Mittwoch, 22. April: Eine E-Mail trudelt ein. „Wir laden Sie ein zu Ihrem ersten Arbeitstag am Donnerstag, 23.04.2020 um 07.00 Uhr Uedorfer Weg 60, 53332 Bornheim.“ Das ist ja schon morgen.

Donnerstag, 23. April: Um 7 Uhr begrüßt ein Herr vom Insolvenzbüro 25 Menschen auf dem Erdbeer- und Spargelhof, die sich um ihn scharen, junge Leute, Studenten. Sie hätten hier sonst tausend Rumänen beschäftigt, nun gerade mal 250, wie schön es sei, dass wir nun aushelfen würden. Sie seien eine bunte Truppe, der Busfahrer werde uns gleich in die Erdbeerfelder fahren. Jeder erhält beim Einstieg eine Schutzmaske, Made in China.

Das Erdbeerfeld, das ist ein mit Folie überspannter Tunnel neben dem anderen. Jeder von uns darf sich einen kleinen Eisenwagen nehmen, so groß, dass eine Kiste hineinpasst, in die zehn Plastikschalen verteilt werden. Vorne hat der Eimer einen Eisenring, in die ein Eimer geklemmt werden kann. Wir werden auf die Tunnel verteilt, so lang wie ein Fußballfeld, jeder Tunnel hat fünf Reihen Erdbeeren, jeder nimmt sich eine vor. Ich arbeite mit einem Amerikaner und drei Argentiniern zusammen. Der junge Rumäne, der uns einarbeitet, heißt Daniel, klein, drahtig. Er sagt, wo’s lang geht. Das Grüne muss dran bleiben an der Erdbeere, das klappt nicht immer. Wie machen das die Rumänen?
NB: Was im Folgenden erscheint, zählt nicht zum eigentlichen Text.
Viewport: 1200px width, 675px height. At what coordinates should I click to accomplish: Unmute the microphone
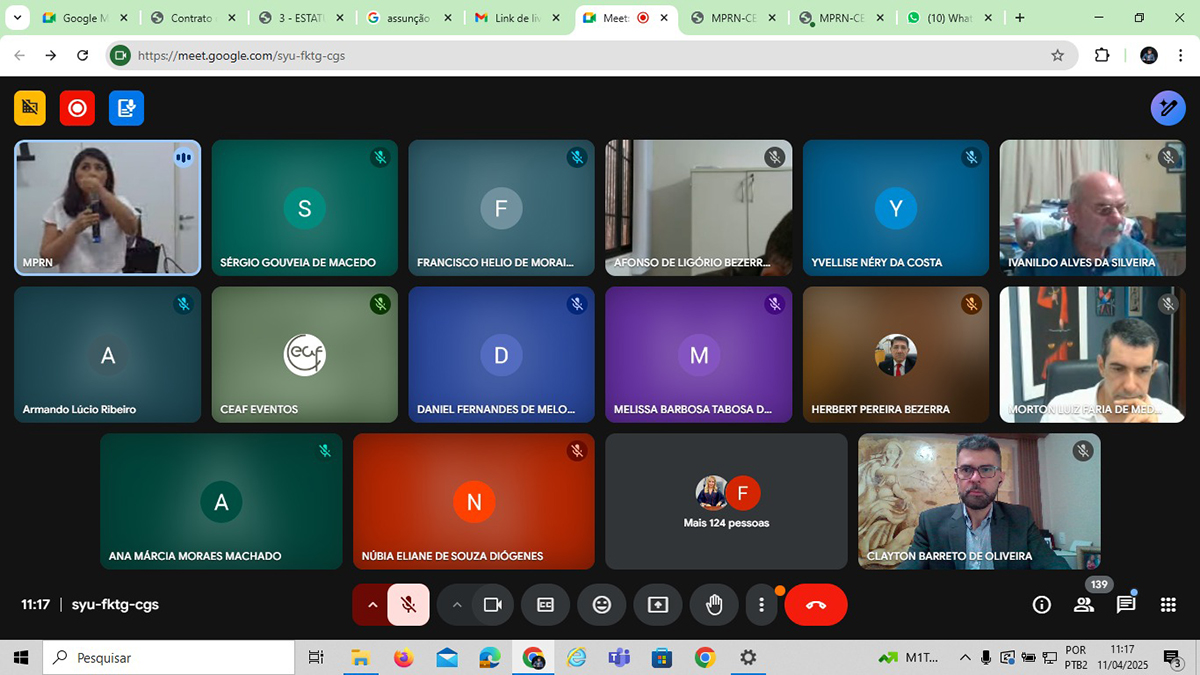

Ein Wedeln mit der einen Hand, um die Erdbeeren freizulegen, die andere Hand knipst die Erdbeere ab.

Freitag, 24. April: Ich arbeite mit Florian, einem Koch, seiner Frau und Hassim aus dem Kosovo zusammen. Jeder hat seine eigene Technik. Ich finde es am besten mich über die Erdbeerreihe zu stellen und mich gebückt vor zu arbeiten, und die Unterarme hin und wieder auf den Oberschenkeln abzustützen. Wenn du deine Kiste gefüllt hast, bringst du sie zu einem Tisch  an dem sie gewogen wird. 5900 Gramm sind verlangt. Erdbeeren, die unreif, matschig oder ohne Grüne sind, werden aussortiert. Der Rest kommt auf dann rauf auf den Laster. Nach fünf Stunden bin ich froh, dass es vorbei ist.

Samstag, 25. April: Heute arbeite ich mit Wahid aus Gummersbach. Er schafft vier Kisten in der Stunde. Wie macht er das bloß? Ich stoppe die Zeit, die ich für eine Kiste brauche. Für die erste brauche ich 22 Minuten, für die zweite 23 Minuten, am Kontroll-Tisch habe ich Pech, ich gerate an eine pingelige Dame, die viel wegschmeißt, „Schrott“, sagt sie, „is Schrott, Scheiße“. Ich verliere eine Viertelstunde. Ab heute arbeiten wir sechs statt fünf Stunden, daran muss ich mich gewöhnen. Der dritte Tag ist der schlimmste, armer Rücken, arme Oberschenkel.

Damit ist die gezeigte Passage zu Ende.